● Data for analysis:
━━━━━━━━━━━━━━━━━━━━━━━━━━━━━━

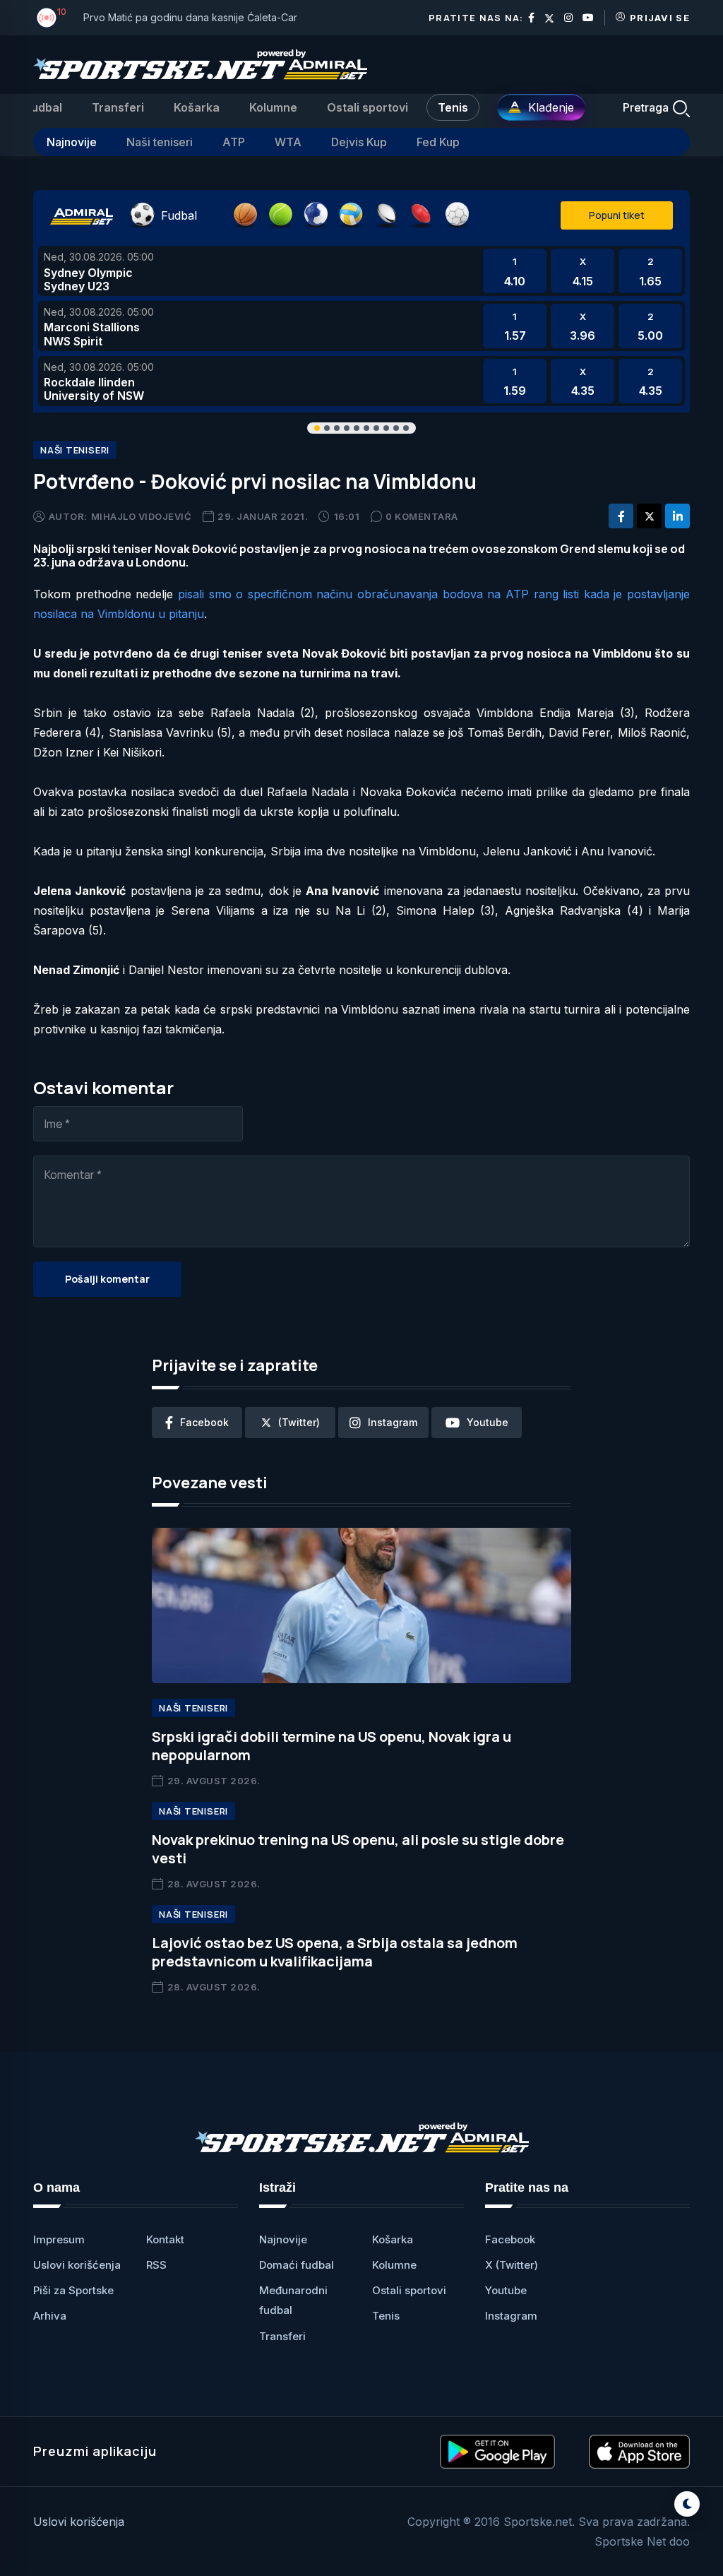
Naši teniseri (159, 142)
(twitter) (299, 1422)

━━━━━━━━━━━━━━━━━━━━━━━━━━━━━━

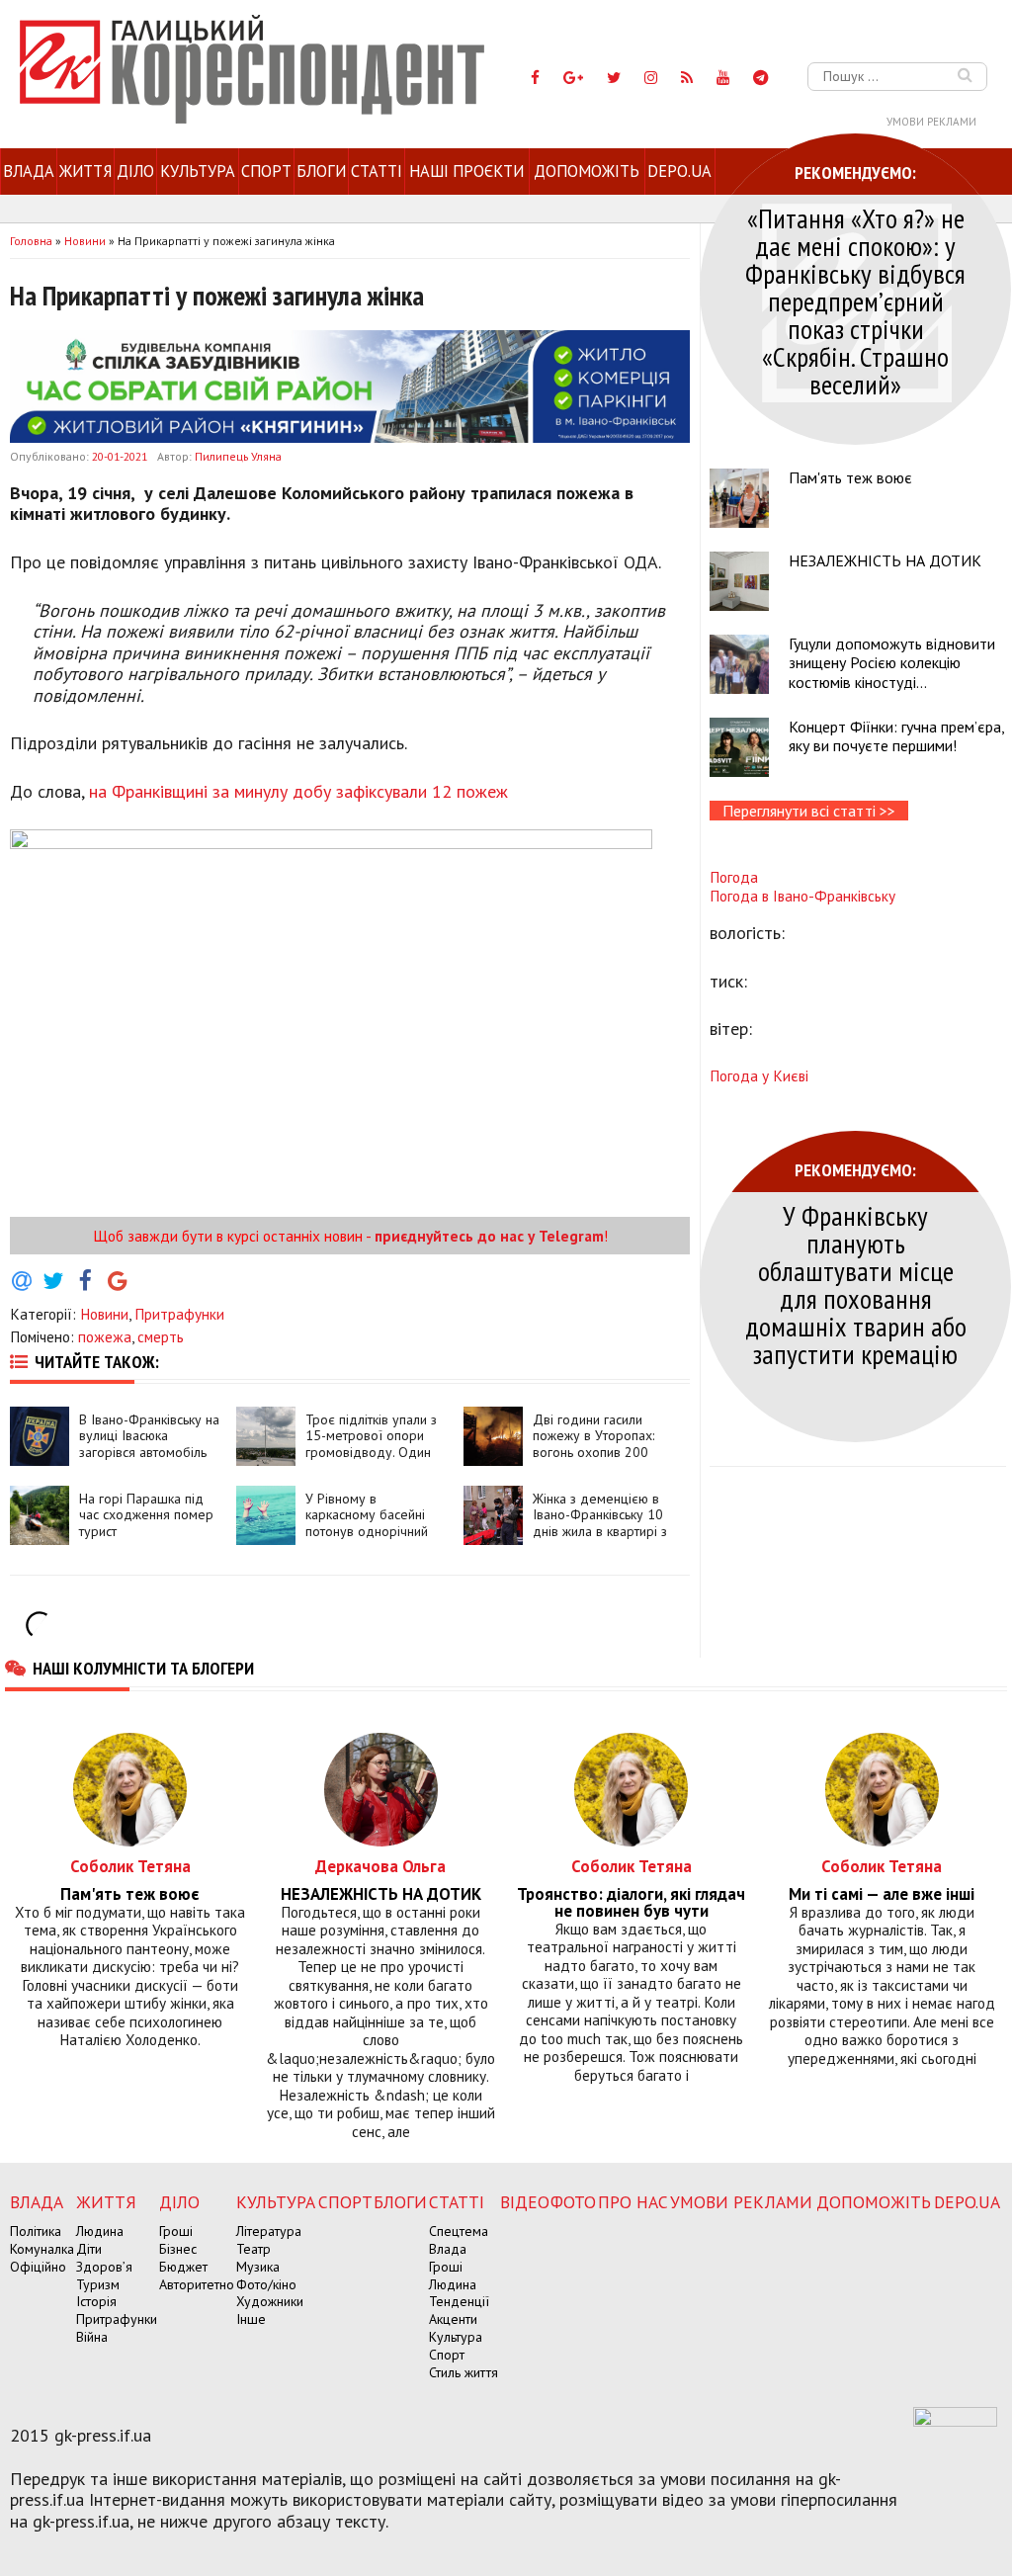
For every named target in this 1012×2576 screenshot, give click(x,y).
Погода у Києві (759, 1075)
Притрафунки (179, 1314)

━━━━━━━━━━━━━━━━━━━━━━━━━━━━━━

● Assigned task:
Send back exactly the lines of the listing above starting at the one with "For every named" and ending at the one with "Притрафунки (179, 1314)", inclusive, and no others.

● Exercise result:
For every named target in this 1012×2576 screenshot, give click(x,y).
Погода у Києві (759, 1075)
Притрафунки (179, 1314)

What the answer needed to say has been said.